I’ve been re-reading the “Anne” books, from whence comes the origin of the title of my blog. “Scope for Imagination” is what Anne looks for in everything.

The books, penned by L. M. Montgomery, tell of the adventures had and lessons learned by Anne Shirley, a starry-eyed, dreamy, imaginative orphan, who brings joy into the lives of those who get to know her. I like to think of Anne as the Original Drama Queen. Anne—spelled with an E, mind you—has quite a knack for getting herself into humorous scrapes.

She also has a beautiful outlook on life. Anne sees the world as being full of glorious possibilities. And because of this, she brightens the lives of those around her irrevocably. Not that she’s a saint. She has a temper, and a tendency to let her imagination get the best of her. She has “down” days, like the rest of us, and she makes some mistakes that make you want to reach through the pages and shake her by the shoulders.

But as the books go on, we really start to get a glimpse of Anne’s—and presumably Lucy Maude’s—theology. L. M. Montgomery married a minister (as does one of her characters), and lived in a time and place where Christianity was taken for granted. But theology was strict, stolid, and “reformed.” People talk about things being “wicked” all the time—and they mean things like not thinking sacred thoughts on Sundays, and saying "darn."

Into this, Anne brings a fresh perspective. She says of her Sunday School Superintendent that he doesn’t pray as though he though God was really listening. Her idea of praying is to go into a field somewhere and look up to the heavens. As she gets older, she has some interesting (and radical, especially at the time!) ideas about Heaven. While her peers imagine it to be mostly like an Eternal Church service, Anne is fairly certain that there will be laughter, fashion (though it won’t matter so much), and the changing of seasons.
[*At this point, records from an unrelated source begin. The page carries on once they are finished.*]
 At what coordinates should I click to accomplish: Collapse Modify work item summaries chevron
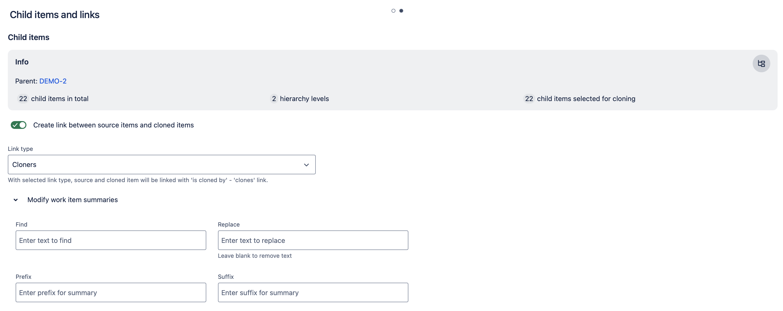click(16, 200)
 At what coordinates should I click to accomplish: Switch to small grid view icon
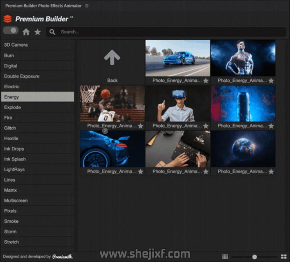pos(225,256)
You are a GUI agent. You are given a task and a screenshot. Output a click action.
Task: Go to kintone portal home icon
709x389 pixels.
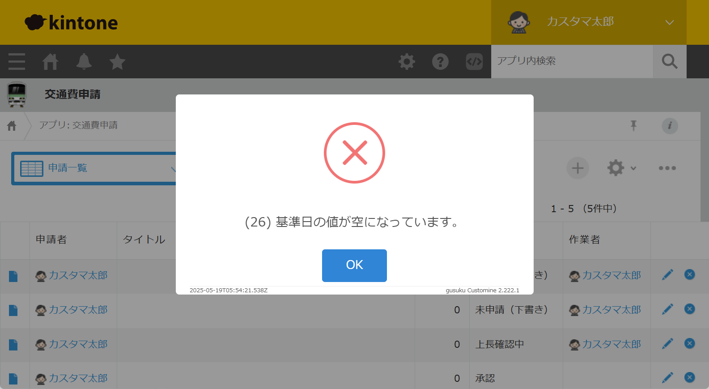tap(50, 61)
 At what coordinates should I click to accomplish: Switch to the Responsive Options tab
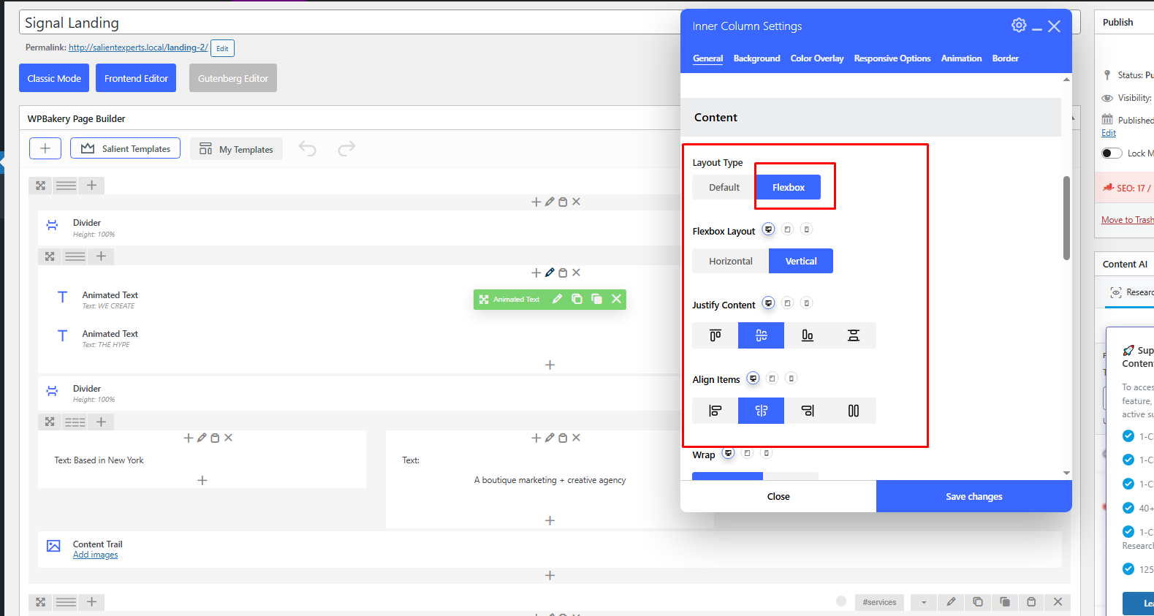(892, 58)
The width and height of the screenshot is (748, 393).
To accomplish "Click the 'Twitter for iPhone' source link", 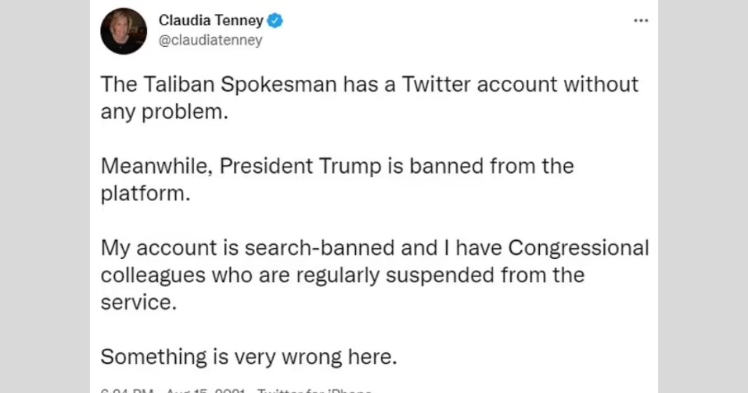I will 315,391.
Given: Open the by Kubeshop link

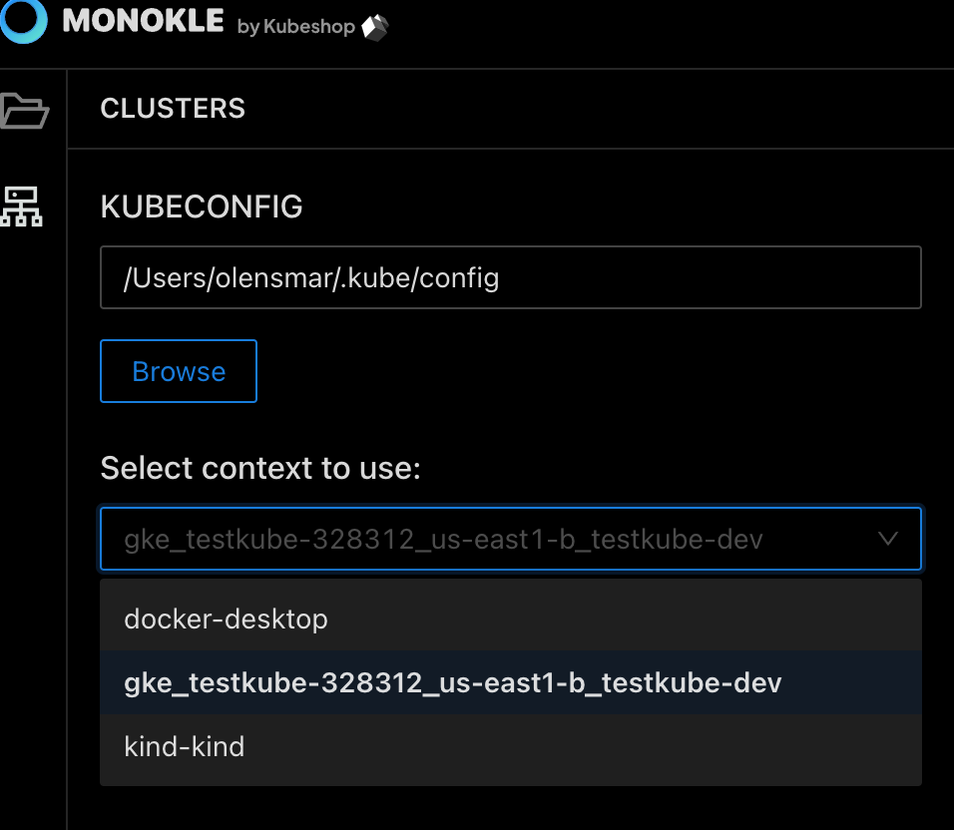Looking at the screenshot, I should pos(295,27).
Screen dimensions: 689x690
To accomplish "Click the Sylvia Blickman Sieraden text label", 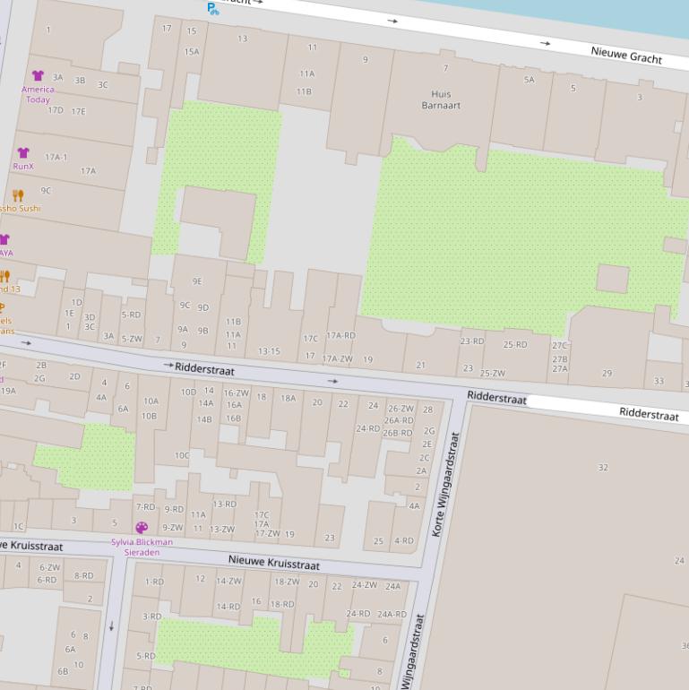I will point(142,547).
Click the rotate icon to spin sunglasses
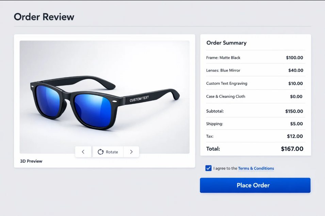The width and height of the screenshot is (325, 216). point(101,152)
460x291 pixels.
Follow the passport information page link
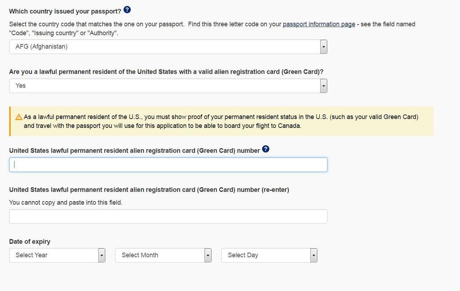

I love Anne. I feel certain—and grow more convinced every time I read the books—that we would be friends if there was every the possibility of us meeting. It sounds silly, but if there are fictional characters in Heaven (and I can tell you, Anne would probably revel in the idea!) I mean to have a good long picnic with Anne. She is, though fictional, from another time and culture, a Kindred Spirit. When I read her stories, I realize just how “Anne-ish” I truly am.

Interestingly, one of the over-arching themes of the Anne books is the idea of Ideals, and how you sometimes have to let them go. Especially in regard to love. I have a sneaking suspicion that L. M. herself must have been swept off her feet unexpectedly by someone she never expected to have any interest in. This is of great significance to me at this point in my life. I’ve mentioned some of my ideals when it comes to romance and relationships, and it is as if Anne is gently reminding me that they are not all as important as I have made them out to be. Which is good, all things considered.

However, if I were to count up all the things that Anne has reminded me, or taught me, this post would be twice as long. I suppose (grudgingly) that it’s not the kind of book that everyone would enjoy. But I still recommend it—them; there are eight books—to everyone. And don’t be surprised if I sound a little...effusive in my next few posts. Anne always has that effect on me.